Well simply put, more nutrient rich or protein rich foods require more nutrients from the environment to grow or be produced. One example is by reducing protein consumption by reducing dairy, egg or meat intake you can reduce the metabolic load that it placed on the environment. The production of animals and animal byproducts requires more resources and produces more waste than the production of plants. This is because resources are required to produce plants which then the feed animals. The animals grow from these nutrients as well as convert them into energy. Then more energy and resources are required to process the animal products before humans can consume them. Now if humans just ate the plant material there would more efficient transfer of energy and nutrients because you would be removing a trophic level process in the transfer of nutrients from the environment to humans.
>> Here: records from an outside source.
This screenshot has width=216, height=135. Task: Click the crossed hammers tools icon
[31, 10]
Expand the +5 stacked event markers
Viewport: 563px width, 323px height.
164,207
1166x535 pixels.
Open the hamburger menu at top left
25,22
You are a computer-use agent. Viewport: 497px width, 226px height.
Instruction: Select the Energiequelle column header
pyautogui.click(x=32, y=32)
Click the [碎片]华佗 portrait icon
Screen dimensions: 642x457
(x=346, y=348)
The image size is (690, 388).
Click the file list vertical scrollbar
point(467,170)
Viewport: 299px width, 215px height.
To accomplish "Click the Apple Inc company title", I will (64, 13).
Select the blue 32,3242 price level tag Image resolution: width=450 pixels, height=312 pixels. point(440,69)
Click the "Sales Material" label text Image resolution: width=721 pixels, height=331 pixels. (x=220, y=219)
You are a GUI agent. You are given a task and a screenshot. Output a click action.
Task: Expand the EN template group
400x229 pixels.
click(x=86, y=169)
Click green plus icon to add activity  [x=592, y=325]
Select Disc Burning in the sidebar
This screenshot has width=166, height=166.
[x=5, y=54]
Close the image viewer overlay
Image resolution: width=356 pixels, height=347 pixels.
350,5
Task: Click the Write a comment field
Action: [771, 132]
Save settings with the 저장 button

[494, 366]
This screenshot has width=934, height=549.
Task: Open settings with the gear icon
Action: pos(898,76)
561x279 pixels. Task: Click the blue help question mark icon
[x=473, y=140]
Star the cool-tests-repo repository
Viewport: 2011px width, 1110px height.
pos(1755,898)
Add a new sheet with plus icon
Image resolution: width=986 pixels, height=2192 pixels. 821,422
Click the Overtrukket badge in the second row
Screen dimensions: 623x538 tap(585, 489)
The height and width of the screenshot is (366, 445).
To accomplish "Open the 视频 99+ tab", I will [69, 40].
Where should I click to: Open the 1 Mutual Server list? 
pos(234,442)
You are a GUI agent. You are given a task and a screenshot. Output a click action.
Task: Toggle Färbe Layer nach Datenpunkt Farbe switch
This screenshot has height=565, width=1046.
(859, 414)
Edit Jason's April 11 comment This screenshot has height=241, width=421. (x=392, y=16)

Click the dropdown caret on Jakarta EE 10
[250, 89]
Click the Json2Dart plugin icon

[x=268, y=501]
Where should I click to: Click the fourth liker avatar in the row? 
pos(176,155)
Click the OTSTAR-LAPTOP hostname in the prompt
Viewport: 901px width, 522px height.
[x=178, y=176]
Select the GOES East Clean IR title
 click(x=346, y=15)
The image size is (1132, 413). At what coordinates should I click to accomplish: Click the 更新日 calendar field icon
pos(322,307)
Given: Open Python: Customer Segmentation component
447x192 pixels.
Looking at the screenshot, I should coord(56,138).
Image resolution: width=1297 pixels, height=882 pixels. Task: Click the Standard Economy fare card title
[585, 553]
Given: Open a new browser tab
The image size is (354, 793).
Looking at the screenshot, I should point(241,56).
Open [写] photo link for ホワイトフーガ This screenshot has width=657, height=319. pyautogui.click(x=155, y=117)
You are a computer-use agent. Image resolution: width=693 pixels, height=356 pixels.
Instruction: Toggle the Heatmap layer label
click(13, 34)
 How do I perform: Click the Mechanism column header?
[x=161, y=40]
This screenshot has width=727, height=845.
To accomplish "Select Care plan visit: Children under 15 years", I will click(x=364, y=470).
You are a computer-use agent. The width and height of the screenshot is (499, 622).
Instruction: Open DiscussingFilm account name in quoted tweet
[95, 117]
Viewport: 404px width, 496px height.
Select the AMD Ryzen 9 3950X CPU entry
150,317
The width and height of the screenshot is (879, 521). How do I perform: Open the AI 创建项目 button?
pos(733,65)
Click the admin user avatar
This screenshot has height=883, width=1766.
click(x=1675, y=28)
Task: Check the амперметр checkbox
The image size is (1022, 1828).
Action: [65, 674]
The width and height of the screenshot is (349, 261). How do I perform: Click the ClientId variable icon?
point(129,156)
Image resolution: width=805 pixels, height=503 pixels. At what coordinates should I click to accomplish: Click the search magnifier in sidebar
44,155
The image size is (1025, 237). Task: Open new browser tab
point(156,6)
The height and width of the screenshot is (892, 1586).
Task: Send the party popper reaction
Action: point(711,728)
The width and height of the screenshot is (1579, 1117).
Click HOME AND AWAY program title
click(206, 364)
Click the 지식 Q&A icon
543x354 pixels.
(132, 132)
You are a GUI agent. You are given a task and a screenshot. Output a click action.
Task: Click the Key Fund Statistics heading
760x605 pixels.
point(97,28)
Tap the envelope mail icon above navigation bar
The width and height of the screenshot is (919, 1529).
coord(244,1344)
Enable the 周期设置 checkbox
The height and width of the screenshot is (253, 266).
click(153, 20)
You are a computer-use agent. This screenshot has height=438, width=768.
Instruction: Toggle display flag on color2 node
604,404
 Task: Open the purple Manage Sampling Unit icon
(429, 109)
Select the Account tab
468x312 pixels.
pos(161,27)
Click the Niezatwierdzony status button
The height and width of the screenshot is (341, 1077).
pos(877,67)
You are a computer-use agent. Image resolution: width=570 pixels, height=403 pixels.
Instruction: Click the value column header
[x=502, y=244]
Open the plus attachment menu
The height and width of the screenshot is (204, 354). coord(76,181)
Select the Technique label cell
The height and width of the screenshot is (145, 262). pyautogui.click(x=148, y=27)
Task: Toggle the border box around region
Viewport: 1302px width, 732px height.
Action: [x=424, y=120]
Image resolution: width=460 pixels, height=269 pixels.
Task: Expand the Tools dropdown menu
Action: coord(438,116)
A low protein diet is not necessarily good for the environment. What IS good for the environment is a diet where most of the protein sources come from plants instead of animals, for the reasons RichardFisher explained above.
The exact amount of proteins all of us take really needs to be nicely balanced, given that getting large sums of proteins or perhaps ingesting them in low concentrations can cause significant health side effects. On the other hand, if you wish to have a great muscle tissue, we must be aware of all the proteins we take. During the next few sentences we intend to try and answer the actual dilemma * What amount of protein we must have a day?
Once we compare and contrast the number of calories we get plus the number of proteins we require, there’s a simple and easy formula saying that proteins must make 20% of your whole number of calories each day.